Palamuru Villagers Migrate in Hordes to Far off Places in Search of Greener Pastures

Updated on
3 min read

MAHABUBNAGAR:Not a single day passes when a bus, private or RTC, chugs out of the district packed with people who are in search of greener pastures to as far as Mumbai and other cities.

As these people leave in pursuit of their livelihood leaving behind their elderly parents and sometimes their infant children, many of the villages in this drought-hit district have no young men or women left.

“I will come back after six months. Take care of the children and yourself,’’ were the parting words of one of the migration labourers who was about to leave in a bus bound to Mumbai, eyes were filled with tears. This scene is quite common at the bus stops in the district.

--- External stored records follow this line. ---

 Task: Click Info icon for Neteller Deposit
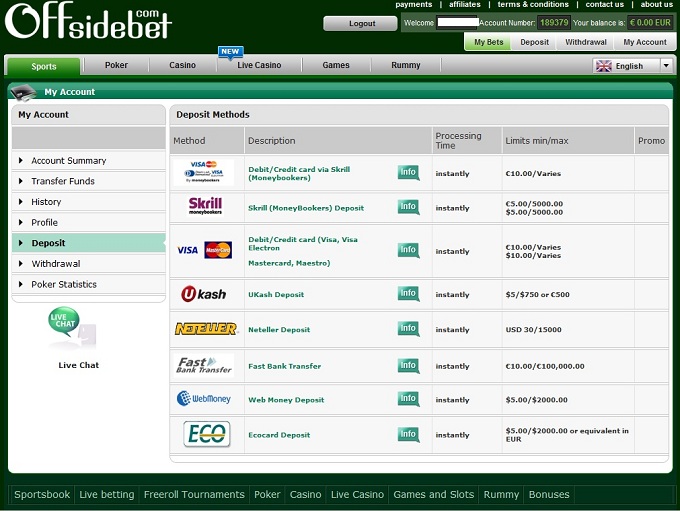(408, 329)
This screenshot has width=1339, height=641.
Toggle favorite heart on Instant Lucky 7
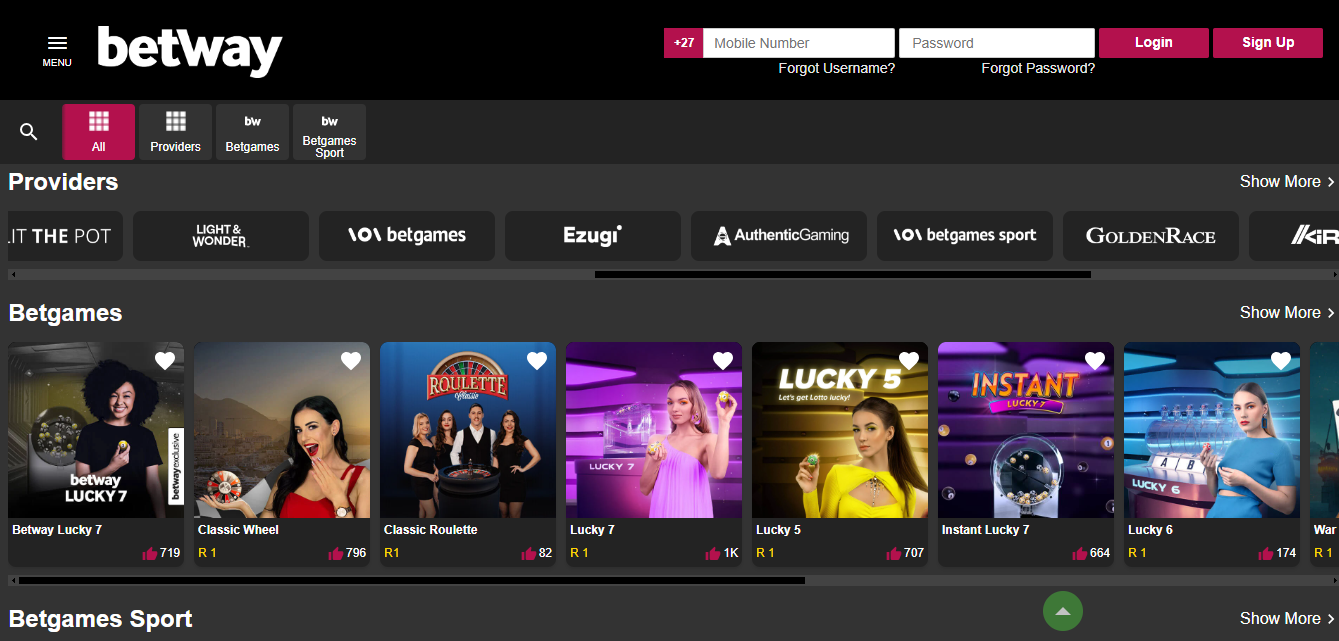click(x=1095, y=361)
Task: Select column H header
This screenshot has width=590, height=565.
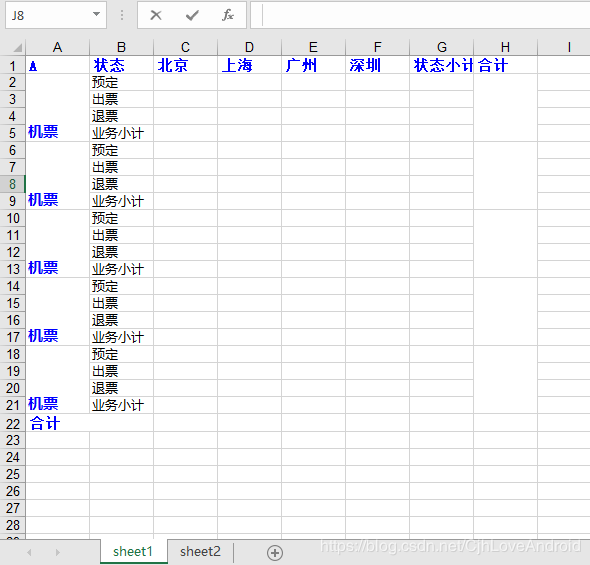Action: click(x=505, y=47)
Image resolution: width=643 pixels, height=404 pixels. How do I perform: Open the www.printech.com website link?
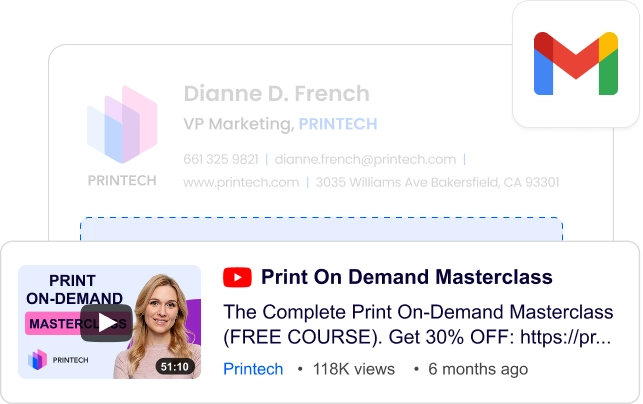[x=241, y=182]
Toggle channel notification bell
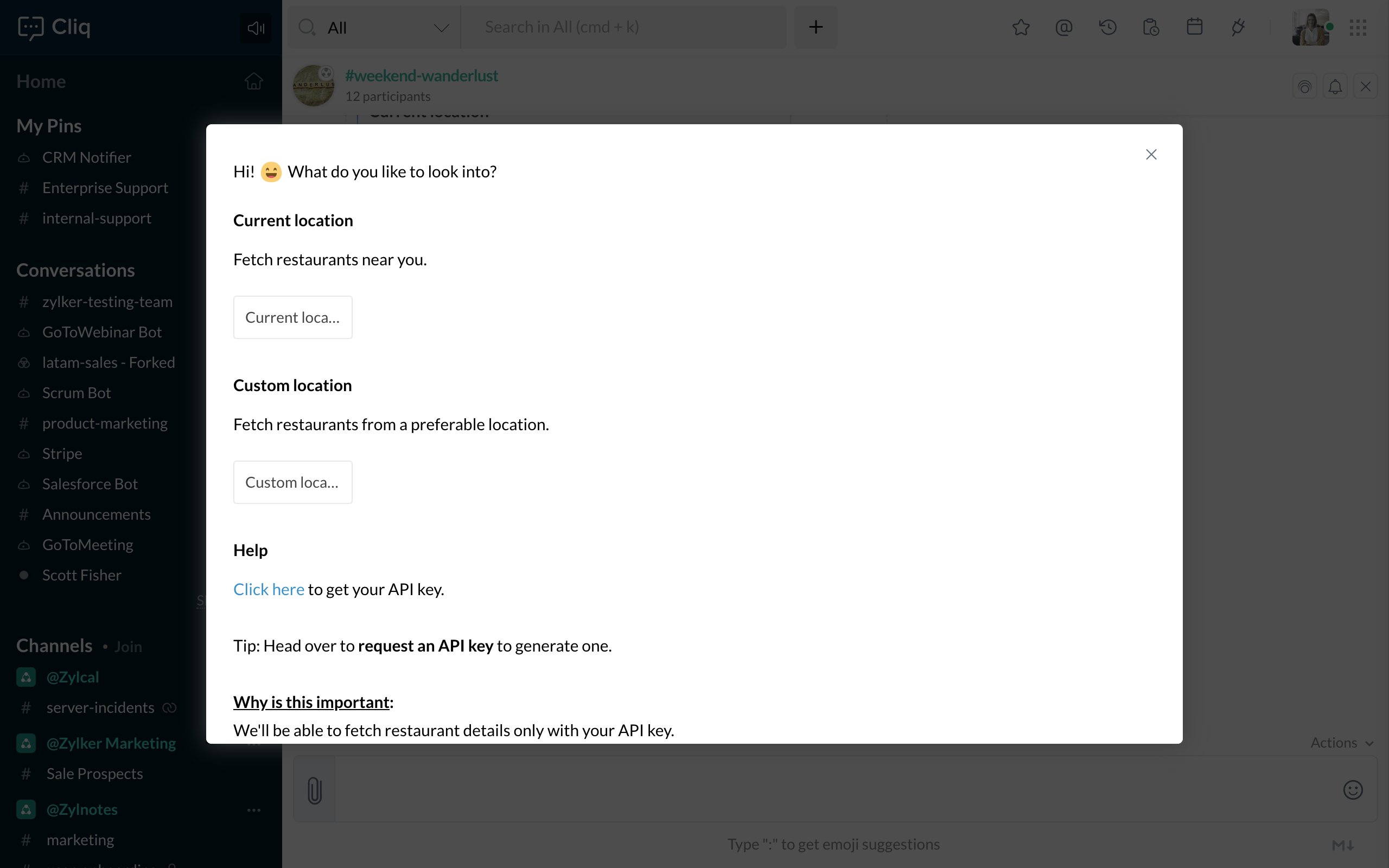1389x868 pixels. point(1335,87)
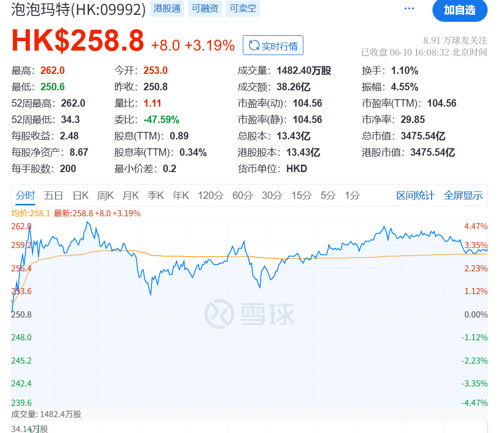Show the 月K chart
Screen dimensions: 500x433
tap(130, 195)
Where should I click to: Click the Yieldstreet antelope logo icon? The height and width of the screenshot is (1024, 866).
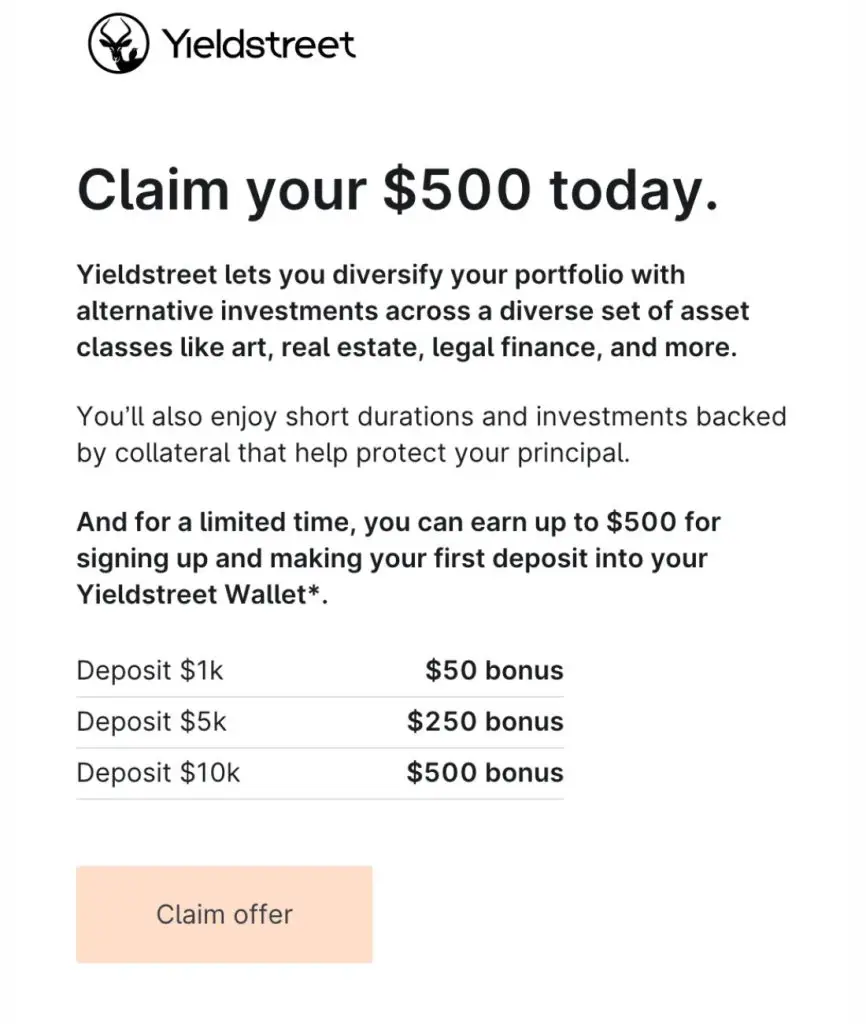(x=118, y=44)
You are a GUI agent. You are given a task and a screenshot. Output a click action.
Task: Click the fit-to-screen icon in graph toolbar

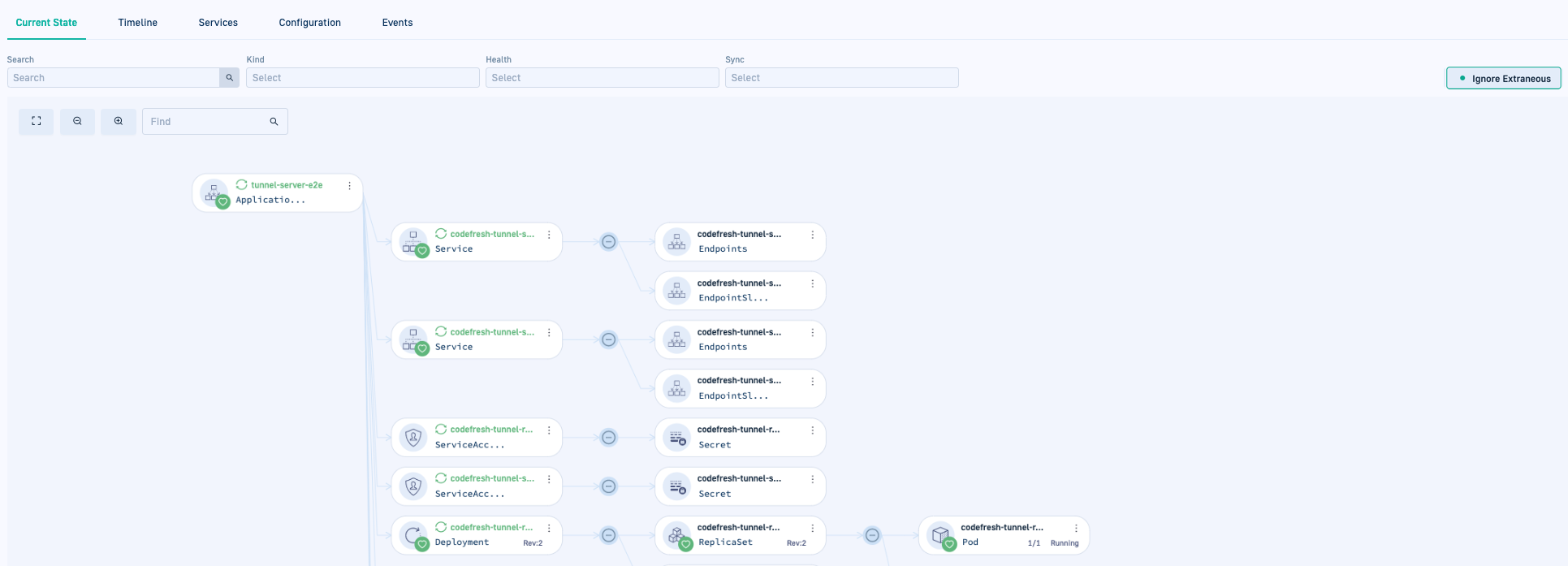[36, 121]
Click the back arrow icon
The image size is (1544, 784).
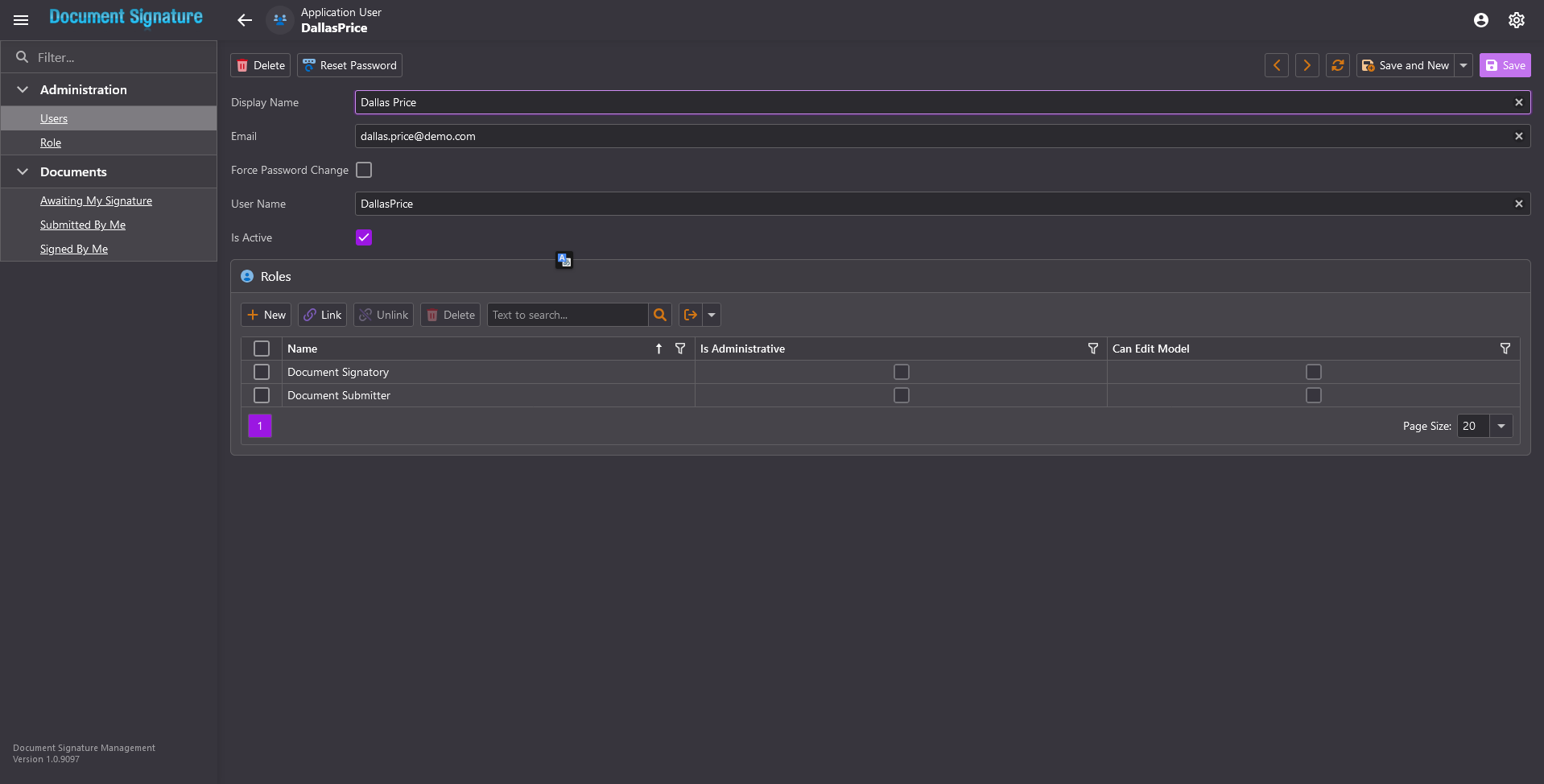(x=245, y=20)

The people who migrate from here are widely known as Palamur labour and are present across the country, from Mumbai to other far off places and even abroad. Large number of villages in drought-hit parts of the district resemble ghost villages.

People in hordes migrate to other places from these villages and engage in a number of  building construction activities like hamali workers or in some sundry jobs wherever they migrate to. Says 70-year Pulya Naik of Paluguralla tanda in Kodangal mandal, “Nine from my family --  my wife, daughter-in-law, sons and grandsons -- migrated to other places in search of work. We don’t have job to do here and there is no one to come to our rescue.’’

Pulya Naik’s family is not the only family and the count is unlimited in the tandas and villages of the district. The poor reeling under abject poverty often leave their homes including their kith and kin as they can’t afford even two meals a day.

The people in the district were in jubilant mood after the formation of Telangana state and hoped that they would not witness such migrations anymore, but their hopes were short-lived as migrations continue to haunt the district even after new government formed one and a half-a-year ago.

Migrants even meet with fatal accidents working in migratory places leaving no trace. Even the district administration has no idea about the whereabouts of migrants until the news of their death spread across the villages. 

For instance, Ravi Naik of Paluguralla Thanda in Kodangal mandal along with his wife migrated to Mumbai leaving behind their children and parents. Unfortunately, Ravi fell from a 10-storey building while working and this left the family struggling to eke out livelihood. 

Another labour, Amrya Naik, migrated to Mumbai where he accidentally fell from a running train and died. His widow Kamli Bhai is struggling, moving pillar to post to get financial aid so as to arrange a wedding for her daughter. “For the past 11 years, I have been struggling to meet both ends. Now my daughter is grown up. How can I get her married?’’ she questioned when Telangana Express visited her tanda.

Not just Ravi or Amrya, almost all the people choose to leave their native places as they believe it is their only means of livelihood. While the officials allegedly fail to generate employment opportunities for them, natural calamities such as droughts and rising mercury levels have aggravated the problem further.  

The labour department attributes the reasons for this crisis as drought and unemployment in the district. In particular, this year, the small and marginal farmers are hit badly due to failure of monsoon.

Among the migrants, 60 per cent of them are STs and 40 per cent SCs and other communities in the district.  The contractors, also called as gumpu maistries prefer these communities as they are illiterate and work for meagre wages.